The origin of HLB-spreading Asian citrus psyllids found in citrus groves is regarded differently in Texas and California than it is in Florida. Michael Rogers, University of Florida Institute of Food and Agricultural Sciences entomologist and director of the Citrus Research and Education Center, explains.
“Areas like Texas and California, their focus has been on combating psyllids in the urban areas,” Rogers says. “They’ve identified most of the psyllid movement in the commercial groves (as) coming from dooryard trees. So a lot of their focus has been on controlling citrus psyllids in the dooryard.
“However, if you look at Florida, our situation is a little bit different. We have a lot of either abandoned groves or groves that receive minimal management.
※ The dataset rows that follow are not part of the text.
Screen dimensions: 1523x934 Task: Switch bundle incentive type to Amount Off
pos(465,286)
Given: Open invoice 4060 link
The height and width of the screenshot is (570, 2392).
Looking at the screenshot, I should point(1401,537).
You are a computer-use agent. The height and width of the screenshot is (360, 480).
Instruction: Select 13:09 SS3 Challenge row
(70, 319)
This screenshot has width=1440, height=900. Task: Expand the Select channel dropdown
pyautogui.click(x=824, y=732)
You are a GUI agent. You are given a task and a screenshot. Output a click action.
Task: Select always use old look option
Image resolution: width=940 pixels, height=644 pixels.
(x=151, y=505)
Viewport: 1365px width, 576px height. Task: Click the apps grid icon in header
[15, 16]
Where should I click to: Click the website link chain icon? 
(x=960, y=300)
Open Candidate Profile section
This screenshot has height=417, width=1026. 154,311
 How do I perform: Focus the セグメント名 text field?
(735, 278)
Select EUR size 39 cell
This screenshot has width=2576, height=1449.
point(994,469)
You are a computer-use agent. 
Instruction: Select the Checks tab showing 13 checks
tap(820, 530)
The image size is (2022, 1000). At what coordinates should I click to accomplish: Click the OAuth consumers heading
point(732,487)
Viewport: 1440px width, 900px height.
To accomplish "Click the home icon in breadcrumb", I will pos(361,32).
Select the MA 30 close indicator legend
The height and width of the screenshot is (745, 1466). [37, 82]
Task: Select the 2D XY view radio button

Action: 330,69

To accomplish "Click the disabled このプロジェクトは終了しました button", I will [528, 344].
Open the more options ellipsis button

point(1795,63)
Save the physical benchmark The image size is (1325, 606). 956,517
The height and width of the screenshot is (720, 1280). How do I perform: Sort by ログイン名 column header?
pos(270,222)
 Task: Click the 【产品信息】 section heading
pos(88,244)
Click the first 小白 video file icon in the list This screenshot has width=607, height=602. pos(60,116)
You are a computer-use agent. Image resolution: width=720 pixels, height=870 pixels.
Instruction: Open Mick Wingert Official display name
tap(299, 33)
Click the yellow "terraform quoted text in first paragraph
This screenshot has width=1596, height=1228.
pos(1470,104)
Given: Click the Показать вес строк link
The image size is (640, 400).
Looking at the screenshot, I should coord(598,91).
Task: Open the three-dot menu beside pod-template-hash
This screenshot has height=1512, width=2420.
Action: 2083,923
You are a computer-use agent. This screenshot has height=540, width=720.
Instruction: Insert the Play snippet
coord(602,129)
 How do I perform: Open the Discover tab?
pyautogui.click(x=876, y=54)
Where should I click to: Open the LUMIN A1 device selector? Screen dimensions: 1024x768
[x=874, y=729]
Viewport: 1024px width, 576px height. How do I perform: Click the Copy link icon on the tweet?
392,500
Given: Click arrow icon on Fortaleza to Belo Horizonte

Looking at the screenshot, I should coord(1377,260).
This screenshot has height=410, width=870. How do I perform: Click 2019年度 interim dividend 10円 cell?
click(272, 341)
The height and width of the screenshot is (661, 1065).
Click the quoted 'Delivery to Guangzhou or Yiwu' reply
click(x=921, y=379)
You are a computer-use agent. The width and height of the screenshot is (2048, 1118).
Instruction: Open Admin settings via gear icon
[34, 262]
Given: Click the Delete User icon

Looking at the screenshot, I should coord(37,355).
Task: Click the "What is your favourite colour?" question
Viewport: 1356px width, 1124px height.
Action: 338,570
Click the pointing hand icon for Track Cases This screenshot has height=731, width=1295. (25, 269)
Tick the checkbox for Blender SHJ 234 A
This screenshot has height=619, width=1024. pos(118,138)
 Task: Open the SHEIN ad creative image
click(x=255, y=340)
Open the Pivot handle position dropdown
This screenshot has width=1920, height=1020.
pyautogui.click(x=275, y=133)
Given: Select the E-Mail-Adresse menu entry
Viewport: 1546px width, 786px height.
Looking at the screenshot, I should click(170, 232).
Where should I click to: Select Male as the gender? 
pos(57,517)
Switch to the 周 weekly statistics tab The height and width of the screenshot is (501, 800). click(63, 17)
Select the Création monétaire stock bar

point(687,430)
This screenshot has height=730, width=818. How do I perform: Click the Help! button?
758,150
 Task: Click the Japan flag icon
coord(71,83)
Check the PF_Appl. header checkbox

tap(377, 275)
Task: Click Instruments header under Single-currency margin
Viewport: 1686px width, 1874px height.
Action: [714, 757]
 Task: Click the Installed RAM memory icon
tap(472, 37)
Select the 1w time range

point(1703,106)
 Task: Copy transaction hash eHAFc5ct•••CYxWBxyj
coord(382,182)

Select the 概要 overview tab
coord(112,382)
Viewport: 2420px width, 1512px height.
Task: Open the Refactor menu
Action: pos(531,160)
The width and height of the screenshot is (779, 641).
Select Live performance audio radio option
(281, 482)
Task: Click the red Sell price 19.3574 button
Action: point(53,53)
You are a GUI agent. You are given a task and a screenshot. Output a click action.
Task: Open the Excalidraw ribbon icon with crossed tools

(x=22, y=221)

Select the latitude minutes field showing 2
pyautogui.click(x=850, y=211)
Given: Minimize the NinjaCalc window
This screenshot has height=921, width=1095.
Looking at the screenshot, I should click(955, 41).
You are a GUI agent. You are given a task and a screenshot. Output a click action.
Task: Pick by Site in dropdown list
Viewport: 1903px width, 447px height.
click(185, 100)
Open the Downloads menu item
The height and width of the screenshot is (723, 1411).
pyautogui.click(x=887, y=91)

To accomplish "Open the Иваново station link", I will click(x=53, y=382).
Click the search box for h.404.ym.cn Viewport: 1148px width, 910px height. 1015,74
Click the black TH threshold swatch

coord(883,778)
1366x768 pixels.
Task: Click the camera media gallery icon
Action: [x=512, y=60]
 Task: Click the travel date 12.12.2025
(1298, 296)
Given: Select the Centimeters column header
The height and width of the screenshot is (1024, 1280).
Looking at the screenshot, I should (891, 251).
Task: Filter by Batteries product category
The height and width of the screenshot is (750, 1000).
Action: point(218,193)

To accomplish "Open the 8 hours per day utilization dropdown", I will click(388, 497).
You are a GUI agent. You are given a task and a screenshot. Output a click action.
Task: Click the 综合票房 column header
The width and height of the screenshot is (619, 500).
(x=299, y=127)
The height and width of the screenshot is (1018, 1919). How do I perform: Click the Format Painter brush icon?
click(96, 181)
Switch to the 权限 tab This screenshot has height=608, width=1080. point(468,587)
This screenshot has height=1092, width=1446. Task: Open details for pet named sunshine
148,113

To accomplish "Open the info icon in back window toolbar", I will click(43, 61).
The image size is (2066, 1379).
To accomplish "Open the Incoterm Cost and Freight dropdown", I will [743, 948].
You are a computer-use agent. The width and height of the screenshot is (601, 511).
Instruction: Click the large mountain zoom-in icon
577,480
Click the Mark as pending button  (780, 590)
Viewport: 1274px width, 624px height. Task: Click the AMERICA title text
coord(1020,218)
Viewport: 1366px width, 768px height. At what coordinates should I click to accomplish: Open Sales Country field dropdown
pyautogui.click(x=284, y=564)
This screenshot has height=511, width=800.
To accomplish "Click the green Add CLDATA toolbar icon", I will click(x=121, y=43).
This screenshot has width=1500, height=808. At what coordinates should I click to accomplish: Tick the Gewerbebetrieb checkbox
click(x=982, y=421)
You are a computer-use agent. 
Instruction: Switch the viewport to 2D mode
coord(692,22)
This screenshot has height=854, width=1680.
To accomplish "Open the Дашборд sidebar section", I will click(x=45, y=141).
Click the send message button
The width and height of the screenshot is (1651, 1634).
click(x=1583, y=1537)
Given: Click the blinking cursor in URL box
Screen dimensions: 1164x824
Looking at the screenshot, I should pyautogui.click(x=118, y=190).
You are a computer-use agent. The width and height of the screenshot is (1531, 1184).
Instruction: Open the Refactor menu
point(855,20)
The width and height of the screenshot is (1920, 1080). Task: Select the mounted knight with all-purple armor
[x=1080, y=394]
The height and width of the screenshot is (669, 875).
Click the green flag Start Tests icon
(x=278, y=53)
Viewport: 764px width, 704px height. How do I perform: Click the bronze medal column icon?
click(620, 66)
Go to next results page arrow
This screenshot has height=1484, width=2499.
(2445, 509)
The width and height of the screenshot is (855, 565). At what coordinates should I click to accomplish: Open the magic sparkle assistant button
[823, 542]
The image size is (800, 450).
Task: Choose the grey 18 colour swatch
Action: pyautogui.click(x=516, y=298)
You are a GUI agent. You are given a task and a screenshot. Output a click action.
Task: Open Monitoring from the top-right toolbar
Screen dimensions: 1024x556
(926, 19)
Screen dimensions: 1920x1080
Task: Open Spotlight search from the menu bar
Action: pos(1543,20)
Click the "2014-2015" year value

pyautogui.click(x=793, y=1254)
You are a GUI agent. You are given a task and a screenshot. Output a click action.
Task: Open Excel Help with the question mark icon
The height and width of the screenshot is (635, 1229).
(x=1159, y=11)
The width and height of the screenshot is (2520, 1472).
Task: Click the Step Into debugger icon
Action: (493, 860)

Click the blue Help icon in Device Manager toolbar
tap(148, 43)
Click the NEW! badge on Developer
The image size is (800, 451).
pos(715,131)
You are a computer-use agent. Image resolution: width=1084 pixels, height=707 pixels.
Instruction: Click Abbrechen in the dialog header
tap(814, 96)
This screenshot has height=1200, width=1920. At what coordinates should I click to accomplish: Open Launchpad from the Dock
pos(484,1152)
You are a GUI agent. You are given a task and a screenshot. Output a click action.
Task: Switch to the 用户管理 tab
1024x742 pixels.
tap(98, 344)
And when those groves continue to flush, there’s actually a lot more trees in those situations that are potentially producing psyllids. And so the risk for us (in Florida) is much greater coming from those abandoned or minimal-managed groves compared to dooryard trees.”
HLB was detected in Florida in 2005, a few years before it was found in Texas and California, and the disease has been much more devastating to Florida groves than to groves in other states. Although scientists and growers have fought to control the HLB problem in Florida in numerous ways, most still seem to agree that controlling the HLB-spreading psyllids is essential. Recently, however, some growers have been debating how much psyllid control is needed as they struggle to stay profitable in the face of greatly reduced yields and increased production costs.